*** STUDY MATERIAL Section Begins ***

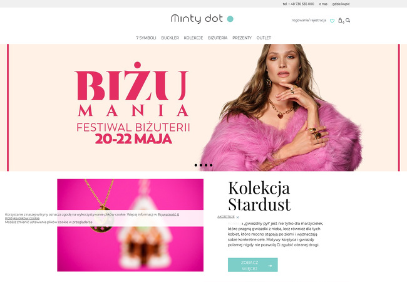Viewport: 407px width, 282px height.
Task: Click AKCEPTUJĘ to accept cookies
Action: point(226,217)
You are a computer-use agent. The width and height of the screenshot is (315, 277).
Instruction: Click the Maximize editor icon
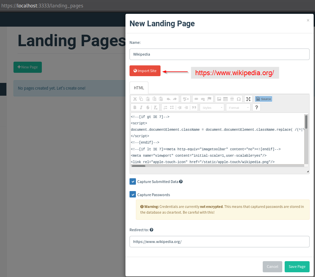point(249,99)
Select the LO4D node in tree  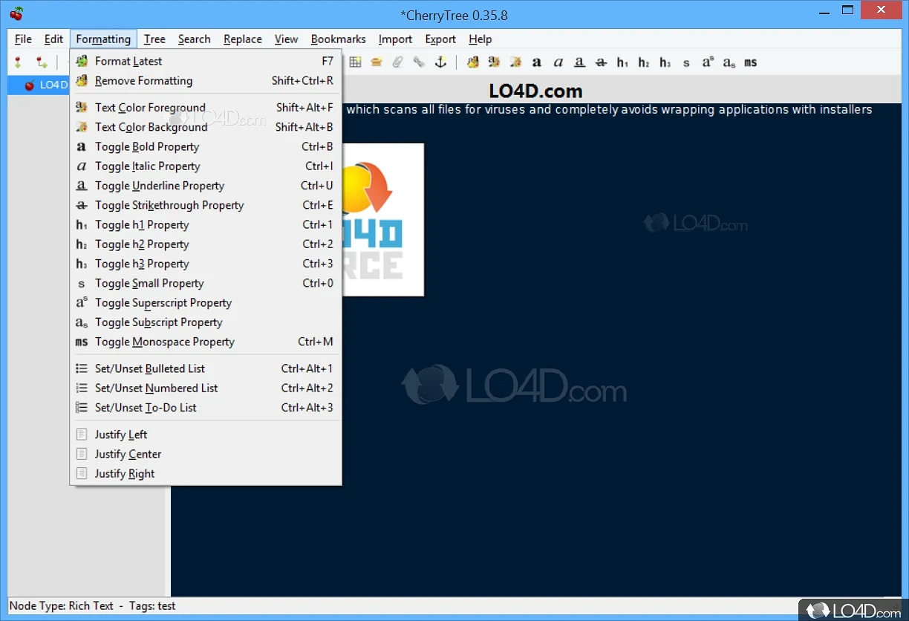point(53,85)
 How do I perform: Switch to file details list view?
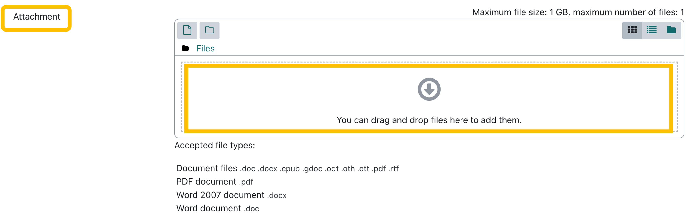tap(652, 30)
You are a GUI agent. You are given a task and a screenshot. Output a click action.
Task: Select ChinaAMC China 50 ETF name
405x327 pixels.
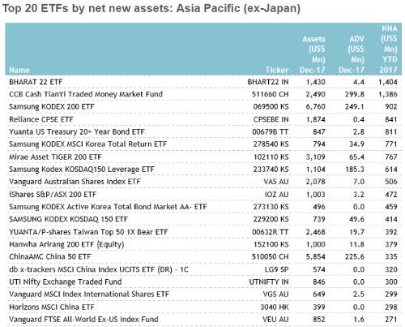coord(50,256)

*** STUDY MATERIAL Section Ends ***

- WHAT IS REQUIRED -
No pictures should appear in the answer, which is to be the lines from the line with "How do I perform: Switch" through the end of the records above, restated exactly.

- RESPONSE AREA -
 How do I perform: Switch to file details list view?
tap(652, 30)
You are a GUI agent. You are given a task and a screenshot. Output a click action.
Task: Select ChinaAMC China 50 ETF name
405x327 pixels.
coord(50,256)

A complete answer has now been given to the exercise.